Structural Biology and Innate Immunity

The research in my lab focuses on elucidating the structural basis of innate immune responses towards microbial nucleic acids. The cGAS/STING pathway plays a central role in innate immunity toward bacterial and viral DNA. cGAS is activated by dsDNA and catalyzes the synthesis of a cyclic dinucleotide cGAMP, which binds to the adaptor STING that mediates the recruitment and activation of protein kinase TBK1 and transcription factor IRF-3. Activated IRF-3 translocates to the nucleus and induces the expression of type I interferons (IFN), an important family of antiviral cytokine. To elucidate the mechanism of cGAS activation, we determined the structures of cGAS in isolation and in complex with DNA. The cGAS/DNA complex structure reveals that cGAS interacts with DNA through two binding sites. Enzyme assays and IFN-β reporter assays of cGAS mutants demonstrate that interactions at both DNA binding sites are essential for cGAS activation. To investigate how cGAMP activates STING, we determined the structures of STING in isolation and in complex with cGAMP. These structures reveal that STING forms a V-shaped dimer and binds cGAMP at the dimer interface. We have also determined the structures of TBK1 in complex with two inhibitors, which show that TBK1 exhibits an IκB kinase fold with distinct domain arrangement. To elucidate the mechanism of IRF-3 recruitment by STING, we determined the structure of a phosphorylated STING peptide bound to IRF-3. To understand how phosphorylation activates IRF-3, we solved the structure of an IRF-3 phosphomimetic mutant bound to CBP, which reveals how phosphorylation induces the dimerization and activation of IRF-3.
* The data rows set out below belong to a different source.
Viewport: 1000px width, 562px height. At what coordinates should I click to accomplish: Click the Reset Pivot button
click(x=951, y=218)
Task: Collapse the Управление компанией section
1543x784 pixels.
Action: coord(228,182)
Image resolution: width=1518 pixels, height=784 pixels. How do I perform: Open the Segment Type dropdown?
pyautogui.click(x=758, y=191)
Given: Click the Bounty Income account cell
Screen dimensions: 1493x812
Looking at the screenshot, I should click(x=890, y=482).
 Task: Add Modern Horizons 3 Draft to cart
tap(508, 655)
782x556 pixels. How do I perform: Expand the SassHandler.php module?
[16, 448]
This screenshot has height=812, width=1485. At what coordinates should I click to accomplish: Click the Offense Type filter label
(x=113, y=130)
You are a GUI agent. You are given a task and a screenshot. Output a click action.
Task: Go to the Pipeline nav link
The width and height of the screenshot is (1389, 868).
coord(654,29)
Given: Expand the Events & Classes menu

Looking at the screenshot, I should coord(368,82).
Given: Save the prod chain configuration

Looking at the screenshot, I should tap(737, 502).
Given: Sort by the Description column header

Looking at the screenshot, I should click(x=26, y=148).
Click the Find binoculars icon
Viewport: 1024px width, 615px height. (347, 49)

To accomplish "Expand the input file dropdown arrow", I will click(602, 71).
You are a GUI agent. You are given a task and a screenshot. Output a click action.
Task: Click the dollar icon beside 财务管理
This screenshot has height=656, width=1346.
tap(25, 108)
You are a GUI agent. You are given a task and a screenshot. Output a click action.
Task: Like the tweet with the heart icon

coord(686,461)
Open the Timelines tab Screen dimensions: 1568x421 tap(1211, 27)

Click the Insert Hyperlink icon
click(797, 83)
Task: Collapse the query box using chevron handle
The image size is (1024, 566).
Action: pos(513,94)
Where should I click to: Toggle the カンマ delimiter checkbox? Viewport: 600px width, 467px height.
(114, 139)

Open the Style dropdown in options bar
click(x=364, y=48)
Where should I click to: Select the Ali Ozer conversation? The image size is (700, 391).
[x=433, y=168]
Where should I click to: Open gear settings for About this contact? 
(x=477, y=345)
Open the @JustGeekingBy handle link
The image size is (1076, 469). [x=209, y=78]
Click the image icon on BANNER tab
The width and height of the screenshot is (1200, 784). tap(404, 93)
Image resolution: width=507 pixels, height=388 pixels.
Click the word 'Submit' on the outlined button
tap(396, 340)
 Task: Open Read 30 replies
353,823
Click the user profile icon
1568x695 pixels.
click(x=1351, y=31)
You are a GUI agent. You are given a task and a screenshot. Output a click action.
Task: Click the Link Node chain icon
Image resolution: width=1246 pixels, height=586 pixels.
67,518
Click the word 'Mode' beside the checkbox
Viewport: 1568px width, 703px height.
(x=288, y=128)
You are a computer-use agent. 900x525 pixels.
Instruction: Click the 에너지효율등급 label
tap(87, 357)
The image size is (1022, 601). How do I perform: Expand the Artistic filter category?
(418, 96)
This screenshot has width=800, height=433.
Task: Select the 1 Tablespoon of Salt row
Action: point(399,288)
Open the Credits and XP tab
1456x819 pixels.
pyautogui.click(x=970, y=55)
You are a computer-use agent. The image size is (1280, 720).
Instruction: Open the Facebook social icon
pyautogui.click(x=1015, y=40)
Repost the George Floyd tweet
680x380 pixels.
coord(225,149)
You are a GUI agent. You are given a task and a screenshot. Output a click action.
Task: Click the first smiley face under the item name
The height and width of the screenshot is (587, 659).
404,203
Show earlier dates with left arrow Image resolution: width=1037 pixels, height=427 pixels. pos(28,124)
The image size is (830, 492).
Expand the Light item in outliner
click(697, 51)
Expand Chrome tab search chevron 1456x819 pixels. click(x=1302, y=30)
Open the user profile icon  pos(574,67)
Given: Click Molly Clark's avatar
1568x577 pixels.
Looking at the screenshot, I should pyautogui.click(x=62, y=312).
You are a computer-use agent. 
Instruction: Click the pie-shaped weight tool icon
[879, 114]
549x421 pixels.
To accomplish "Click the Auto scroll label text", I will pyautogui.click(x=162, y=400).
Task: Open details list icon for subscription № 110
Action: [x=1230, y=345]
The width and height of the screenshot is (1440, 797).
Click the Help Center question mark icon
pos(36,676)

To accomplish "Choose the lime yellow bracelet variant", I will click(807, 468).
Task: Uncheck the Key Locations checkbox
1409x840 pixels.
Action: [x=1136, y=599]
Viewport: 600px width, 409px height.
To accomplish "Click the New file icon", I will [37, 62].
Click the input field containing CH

Our comprehensive structural and functional studies provided critical insights into the mechanisms of DNA sensing through the cGAS/STING pathway. However, the detailed mechanisms of how cytosolic DNA mediates the induction of IFNs are still not fully understood. For example, it is not clear how cGAMP binding by STING initiates the signaling cascade. It is also not clear how the cGAS/STING pathway is regulated at molecular level. The current research in my lab aims to understand how cGAMP activates STING mediated signaling. We use biochemical, biophysical, structural, and cellular approaches to elucidate the molecular mechanisms of innate immunity towards microbial nucleic acids. In addition, we are also interested in studying other signaling pathways that are important in innate immunity.

Recent Publications

  1. Guo, X, Shu, C, Li, H, Pei, Y, Woo, SL, Zheng, J et al.. Cyclic GMP-AMP Ameliorates Diet-induced Metabolic Dysregulation and Regulates Proinflammatory Responses Distinctly from STING Activation. Sci Rep. 2017;7 (1):6355.
    doi: 10.1038/s41598-017-05884-y. PubMed PMID:28743914. PubMed Central PMC5526935.

  2. Zhang, Z, Hu, F, Sung, MW, Shu, C, Castillo-González, C, Koiwa, H et al.. RISC-interacting clearing 3'- 5' exoribonucleases (RICEs) degrade uridylated cleavage fragments to maintain functional RISC in Arabidopsis thaliana. Elife. 2017;6 :.
    doi: 10.7554/eLife.24466. PubMed PMID:28463111. PubMed Central PMC5451212.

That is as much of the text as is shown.